BS claims drug tests take place at national events

  • British Showjumping (BS) has reassured members that spot checks for drugs are taking place at national competitions under the new British Equestrian Federation (BEF) anti-doping rules.

    The announcement comes after a small group of BS members began a leaflet campaign, complaining that misuse of drugs is rife.

    On 1 April, BS became the first British equestrian sport to impose rules that mirror those in international sport and forbid horses from competing on some 1,200 different drugs (news, 17 March).

    The crucial change for showjumpers is a ban on bute and other non-steroidal anti-inflamatories, which was permissible under BS rules but banned internationally.

    However, the BEF did not start conducting tests immediately.

    BS chief executive Iain Graham told H&H: “There is testing of horses at all levels, both random tests and based on intelligence. I can’t say how many tests, but they have been going on for a couple of months.”

    Amateur showjumper Claire Bossons said: “There are horses that have a horrendous weekend and then are jumping out of their skins. It seems obvious to me that they are being given drugs. It’s not fair.”

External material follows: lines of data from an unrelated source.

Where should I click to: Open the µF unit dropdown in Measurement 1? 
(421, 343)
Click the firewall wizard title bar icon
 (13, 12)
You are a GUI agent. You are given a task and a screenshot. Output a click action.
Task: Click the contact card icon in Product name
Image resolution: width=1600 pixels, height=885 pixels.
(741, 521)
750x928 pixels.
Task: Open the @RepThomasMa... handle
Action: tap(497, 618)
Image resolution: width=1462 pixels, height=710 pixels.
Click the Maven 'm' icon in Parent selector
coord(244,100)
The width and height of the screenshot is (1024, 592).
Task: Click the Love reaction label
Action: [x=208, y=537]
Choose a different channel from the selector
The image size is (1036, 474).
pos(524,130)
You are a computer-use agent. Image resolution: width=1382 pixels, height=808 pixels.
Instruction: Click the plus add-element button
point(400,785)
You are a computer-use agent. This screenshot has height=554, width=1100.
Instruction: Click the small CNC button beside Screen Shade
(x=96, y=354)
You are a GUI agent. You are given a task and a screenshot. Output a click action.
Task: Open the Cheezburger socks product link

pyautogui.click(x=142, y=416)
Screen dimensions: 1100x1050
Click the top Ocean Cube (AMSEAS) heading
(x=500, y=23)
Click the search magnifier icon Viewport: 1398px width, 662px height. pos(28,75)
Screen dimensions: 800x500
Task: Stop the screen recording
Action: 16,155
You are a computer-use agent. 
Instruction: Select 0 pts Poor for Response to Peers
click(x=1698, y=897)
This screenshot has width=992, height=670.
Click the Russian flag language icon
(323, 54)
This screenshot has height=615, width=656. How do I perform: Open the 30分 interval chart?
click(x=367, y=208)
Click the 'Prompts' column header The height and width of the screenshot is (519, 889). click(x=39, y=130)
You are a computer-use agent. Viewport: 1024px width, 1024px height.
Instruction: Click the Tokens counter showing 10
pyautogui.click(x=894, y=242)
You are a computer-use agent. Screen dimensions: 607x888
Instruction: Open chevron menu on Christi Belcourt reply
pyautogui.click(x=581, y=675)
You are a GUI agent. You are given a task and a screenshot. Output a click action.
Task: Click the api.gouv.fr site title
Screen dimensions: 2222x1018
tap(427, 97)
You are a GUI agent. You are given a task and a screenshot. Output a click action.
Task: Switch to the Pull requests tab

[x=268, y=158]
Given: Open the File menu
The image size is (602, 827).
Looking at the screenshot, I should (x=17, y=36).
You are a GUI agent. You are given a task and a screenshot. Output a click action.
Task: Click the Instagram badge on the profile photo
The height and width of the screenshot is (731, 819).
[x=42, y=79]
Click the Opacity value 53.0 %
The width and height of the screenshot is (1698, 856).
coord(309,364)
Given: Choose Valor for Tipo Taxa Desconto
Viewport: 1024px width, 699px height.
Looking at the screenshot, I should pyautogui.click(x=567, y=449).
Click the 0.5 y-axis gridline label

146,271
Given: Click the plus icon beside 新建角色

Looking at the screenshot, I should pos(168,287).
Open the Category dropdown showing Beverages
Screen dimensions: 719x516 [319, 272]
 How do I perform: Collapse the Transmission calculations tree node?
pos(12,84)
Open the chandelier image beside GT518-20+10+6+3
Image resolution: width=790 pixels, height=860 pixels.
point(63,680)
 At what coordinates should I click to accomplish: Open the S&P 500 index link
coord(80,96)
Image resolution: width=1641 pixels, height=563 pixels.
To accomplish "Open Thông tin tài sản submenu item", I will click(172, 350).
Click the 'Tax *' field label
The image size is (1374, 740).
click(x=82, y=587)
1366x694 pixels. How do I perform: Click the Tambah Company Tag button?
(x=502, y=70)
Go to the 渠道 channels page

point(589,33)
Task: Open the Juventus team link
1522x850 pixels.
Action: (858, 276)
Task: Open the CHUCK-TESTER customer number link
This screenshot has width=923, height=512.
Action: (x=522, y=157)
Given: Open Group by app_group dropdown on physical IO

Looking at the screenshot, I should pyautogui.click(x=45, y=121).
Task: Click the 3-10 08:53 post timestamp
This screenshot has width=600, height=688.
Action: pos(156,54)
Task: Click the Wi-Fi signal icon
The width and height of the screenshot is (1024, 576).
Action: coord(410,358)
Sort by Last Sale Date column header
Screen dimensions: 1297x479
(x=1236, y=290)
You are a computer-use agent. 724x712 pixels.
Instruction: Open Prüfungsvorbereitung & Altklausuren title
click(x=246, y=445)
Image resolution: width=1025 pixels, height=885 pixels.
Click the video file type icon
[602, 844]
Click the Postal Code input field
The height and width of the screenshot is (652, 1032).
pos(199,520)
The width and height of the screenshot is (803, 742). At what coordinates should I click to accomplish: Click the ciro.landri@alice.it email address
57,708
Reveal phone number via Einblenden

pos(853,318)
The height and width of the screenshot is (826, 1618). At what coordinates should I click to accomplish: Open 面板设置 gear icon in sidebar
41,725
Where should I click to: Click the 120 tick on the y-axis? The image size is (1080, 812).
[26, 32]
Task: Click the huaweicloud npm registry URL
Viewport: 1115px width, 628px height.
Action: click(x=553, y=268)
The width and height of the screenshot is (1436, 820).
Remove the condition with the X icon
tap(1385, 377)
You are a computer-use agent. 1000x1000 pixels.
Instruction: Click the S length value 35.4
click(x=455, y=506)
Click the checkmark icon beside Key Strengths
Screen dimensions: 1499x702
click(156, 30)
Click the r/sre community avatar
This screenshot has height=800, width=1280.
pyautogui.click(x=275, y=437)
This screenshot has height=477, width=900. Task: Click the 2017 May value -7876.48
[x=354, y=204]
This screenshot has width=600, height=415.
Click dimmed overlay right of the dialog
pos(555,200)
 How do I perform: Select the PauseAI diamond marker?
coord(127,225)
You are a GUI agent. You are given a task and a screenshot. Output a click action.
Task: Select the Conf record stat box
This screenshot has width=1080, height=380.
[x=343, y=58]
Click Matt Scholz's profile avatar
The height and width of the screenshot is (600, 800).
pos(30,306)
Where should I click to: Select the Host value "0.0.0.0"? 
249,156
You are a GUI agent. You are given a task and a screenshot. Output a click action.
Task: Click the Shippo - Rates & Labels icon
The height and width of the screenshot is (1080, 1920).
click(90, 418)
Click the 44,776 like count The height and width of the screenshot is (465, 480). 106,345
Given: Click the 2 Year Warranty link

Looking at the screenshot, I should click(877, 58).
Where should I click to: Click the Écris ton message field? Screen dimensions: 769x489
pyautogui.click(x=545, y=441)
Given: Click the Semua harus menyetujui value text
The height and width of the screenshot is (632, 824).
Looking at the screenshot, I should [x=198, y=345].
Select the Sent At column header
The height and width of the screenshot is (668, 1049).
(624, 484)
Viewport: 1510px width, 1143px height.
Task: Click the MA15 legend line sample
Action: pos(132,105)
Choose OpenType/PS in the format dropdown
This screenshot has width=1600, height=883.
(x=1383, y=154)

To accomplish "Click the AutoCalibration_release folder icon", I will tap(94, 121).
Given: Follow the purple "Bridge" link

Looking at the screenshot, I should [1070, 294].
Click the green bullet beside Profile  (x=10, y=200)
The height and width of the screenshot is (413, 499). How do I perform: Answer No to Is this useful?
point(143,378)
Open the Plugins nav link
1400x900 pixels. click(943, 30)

    She distributed around 200 leaflets at shows calling for more testing. But the BEF’s Andrew Finding wrote to Ms Bossons, saying: “An increasing number of anti-doping tests [are being undertaken] across the sport.”

    He added: “It is not our intention to indicate where or when tests will be made, nor do we wish to publish how many. To do so would break down the element of surprise so important in the process.”

    • There is concern among Irish riders about the accuracy of drugs tests by Showjumping Ireland (SJI) at qualifiers for the Dublin Horse Show.

      The Irish Equine Centre in Kildare, which carries out the testing for SJI, found nine samples tested positive for the steroid betamethasone, but four were reversed when sent to Newmarket for confirmation.

      There was a similar outcome with three of four other samples sent to laboratories in Paris for validation.

      Horse Sport Ireland takes over responsibility for drug testing in Irish horse sport next year to comply with FEI rules.